** Opening Selected excerpt block **

📦 How ESM Broke Discord

Discord logo
Photo by Mariia Shalabaieva / Unsplash

Last week my Discord client on Ubuntu stopped working, seemingly out of the blue. Little did I know it was related to the highly controversial JavaScript module debate: CommonJS vs ESM.

Timeline

A quick breakdown of the timeline was as follows:

  • May 7th - GitHub releases a major version of octokit.js
  • July 24th at 11am - Renovate creates a pull request to bump octokit.js to v4
  • July 24th at 2:00pm - I created ~/package.json to experiment with Node.js support for ESM
  • July 24th at 6:00pm - I shut down my computer for the day
  • July 25th at 8:00am - Discord is broken

CommonJS

CommonJS has long been the default packaging method for Node.js applications. However, users are slowly starting to publish and migrate to ESM. One such application is GitHub's octokit.js, an SDK for GitHub. In their release notes, it mentions this:

BREAKING CHANGES
- package is now ESM

ESM in Node.js

It turns out that Node.js has quite a bit of support for ESM. However, this comes with some complexities and caveats. One of the caveats is that you cannot use require() to load a module that is explicitly packaged as ESM. This is exactly the issue I was running into while trying to upgrade Immich's discord-bot. Rennovate opened a pull request last week and I started to investigate the issue by creating a ~/package.json and ~/index.js to experiment around with ESM support in Node.js.

By the way, how does NodeJS know if a module is ESM or not? Well, it turns out that one way you can communicate that is by setting the "type": "module" in package.json. If that is set, it treats the script as an ESM.

** Closing Selected excerpt block **
** Opening Data excerpts block **

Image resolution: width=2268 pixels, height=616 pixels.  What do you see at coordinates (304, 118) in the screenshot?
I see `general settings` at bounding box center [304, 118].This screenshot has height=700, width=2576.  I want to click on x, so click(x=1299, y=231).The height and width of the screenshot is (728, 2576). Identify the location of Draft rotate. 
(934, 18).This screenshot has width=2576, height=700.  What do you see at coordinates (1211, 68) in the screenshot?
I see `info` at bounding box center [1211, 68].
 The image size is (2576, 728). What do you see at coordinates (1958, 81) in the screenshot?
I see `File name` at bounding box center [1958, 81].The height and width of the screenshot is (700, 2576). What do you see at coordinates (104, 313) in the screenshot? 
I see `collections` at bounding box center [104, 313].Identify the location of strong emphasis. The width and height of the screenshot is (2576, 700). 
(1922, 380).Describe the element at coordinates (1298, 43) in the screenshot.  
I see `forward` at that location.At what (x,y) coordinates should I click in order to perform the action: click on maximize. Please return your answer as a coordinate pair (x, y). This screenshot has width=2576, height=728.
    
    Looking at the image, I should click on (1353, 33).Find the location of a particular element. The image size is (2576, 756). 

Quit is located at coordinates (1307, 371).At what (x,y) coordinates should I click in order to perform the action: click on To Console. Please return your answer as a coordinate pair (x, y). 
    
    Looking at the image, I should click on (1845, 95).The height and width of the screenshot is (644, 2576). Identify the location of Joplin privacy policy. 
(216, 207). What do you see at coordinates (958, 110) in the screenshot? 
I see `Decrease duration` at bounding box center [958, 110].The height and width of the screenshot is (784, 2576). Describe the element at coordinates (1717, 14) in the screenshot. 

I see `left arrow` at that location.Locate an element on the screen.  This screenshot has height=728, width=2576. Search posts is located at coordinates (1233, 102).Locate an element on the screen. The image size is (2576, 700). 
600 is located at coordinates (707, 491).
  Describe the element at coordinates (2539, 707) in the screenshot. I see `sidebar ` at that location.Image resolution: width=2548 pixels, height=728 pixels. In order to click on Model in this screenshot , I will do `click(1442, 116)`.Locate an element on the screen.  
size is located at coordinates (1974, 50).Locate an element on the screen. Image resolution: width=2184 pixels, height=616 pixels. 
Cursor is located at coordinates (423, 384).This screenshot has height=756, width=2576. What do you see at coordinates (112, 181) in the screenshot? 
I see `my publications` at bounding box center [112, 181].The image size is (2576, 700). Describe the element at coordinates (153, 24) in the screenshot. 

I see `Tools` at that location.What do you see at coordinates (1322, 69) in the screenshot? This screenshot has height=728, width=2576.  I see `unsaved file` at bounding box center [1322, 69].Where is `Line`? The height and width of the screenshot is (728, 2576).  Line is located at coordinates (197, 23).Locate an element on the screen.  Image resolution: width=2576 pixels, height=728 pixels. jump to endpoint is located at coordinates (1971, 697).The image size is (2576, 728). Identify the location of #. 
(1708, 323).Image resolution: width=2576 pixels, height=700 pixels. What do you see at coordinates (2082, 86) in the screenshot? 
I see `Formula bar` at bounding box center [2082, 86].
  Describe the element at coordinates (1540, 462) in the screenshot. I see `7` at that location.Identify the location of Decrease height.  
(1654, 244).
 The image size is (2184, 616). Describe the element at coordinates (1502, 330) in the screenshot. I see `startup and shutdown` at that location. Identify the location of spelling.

** Closing Data excerpts block **

What is expected:
Answer these questions about the article on how ESM broke Discord:
(a) At what time on July 24th did Renovate create a pull request to bump octokit.js to v4?
(b) What breaking change does the octokit.js release note list?
(c) Which setting in package.json makes Node.js treat a script as ESM?

Reply to the exercise:
(a) 11am
(b) The package is now ESM.
(c) "type": "module"